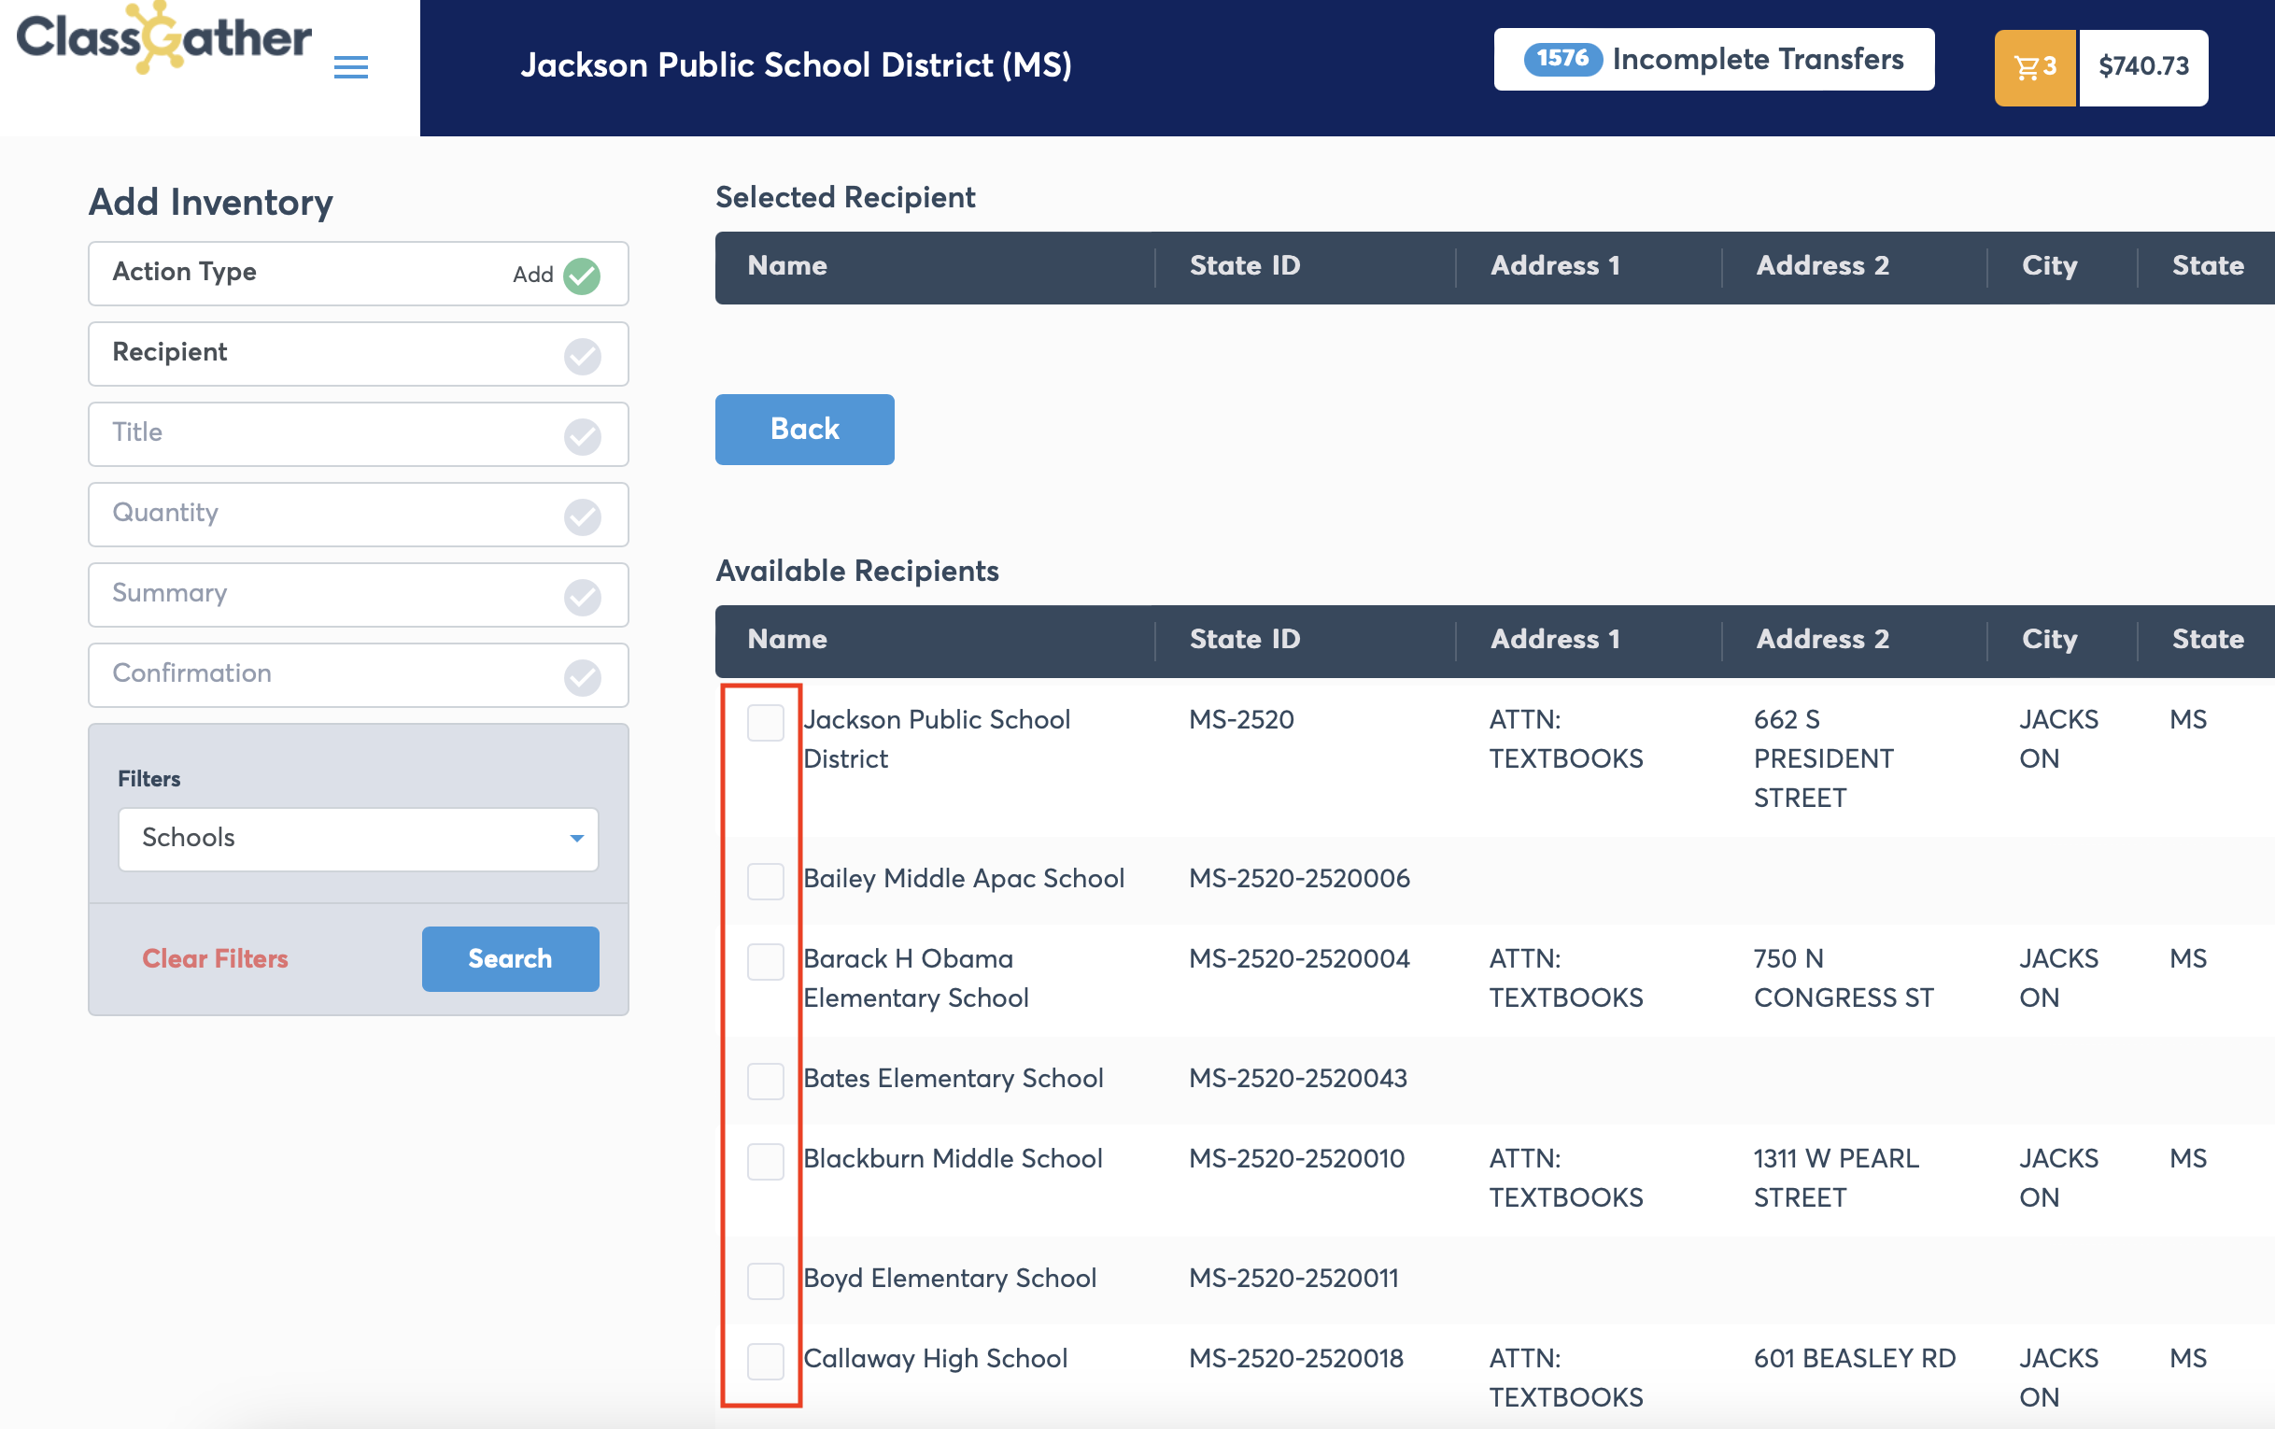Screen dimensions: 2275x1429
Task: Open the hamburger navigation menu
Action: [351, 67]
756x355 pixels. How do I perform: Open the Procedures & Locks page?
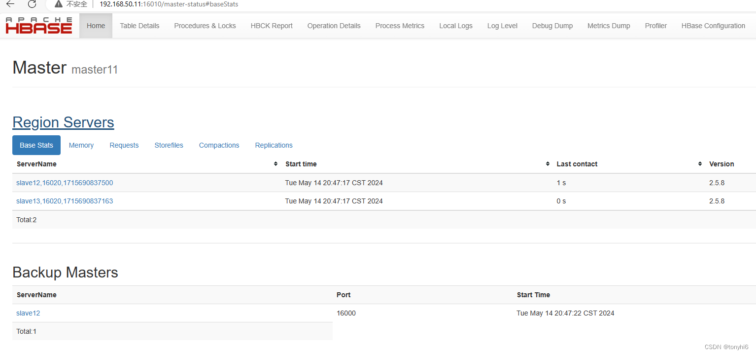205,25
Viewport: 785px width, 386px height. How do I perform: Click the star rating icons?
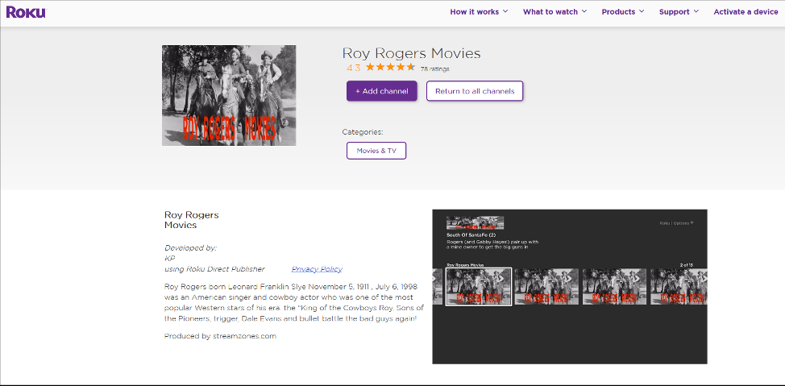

※ ※ ※

Problem statement — Leave out the pictures, and retype exactly the lines from the one containing "756x355 pixels. How" through the final line of the data.

Solution for this task —
756x355 pixels. How do I perform: Open the Procedures & Locks page?
205,25
Viewport: 785px width, 386px height. How do I perform: Click the star rating icons?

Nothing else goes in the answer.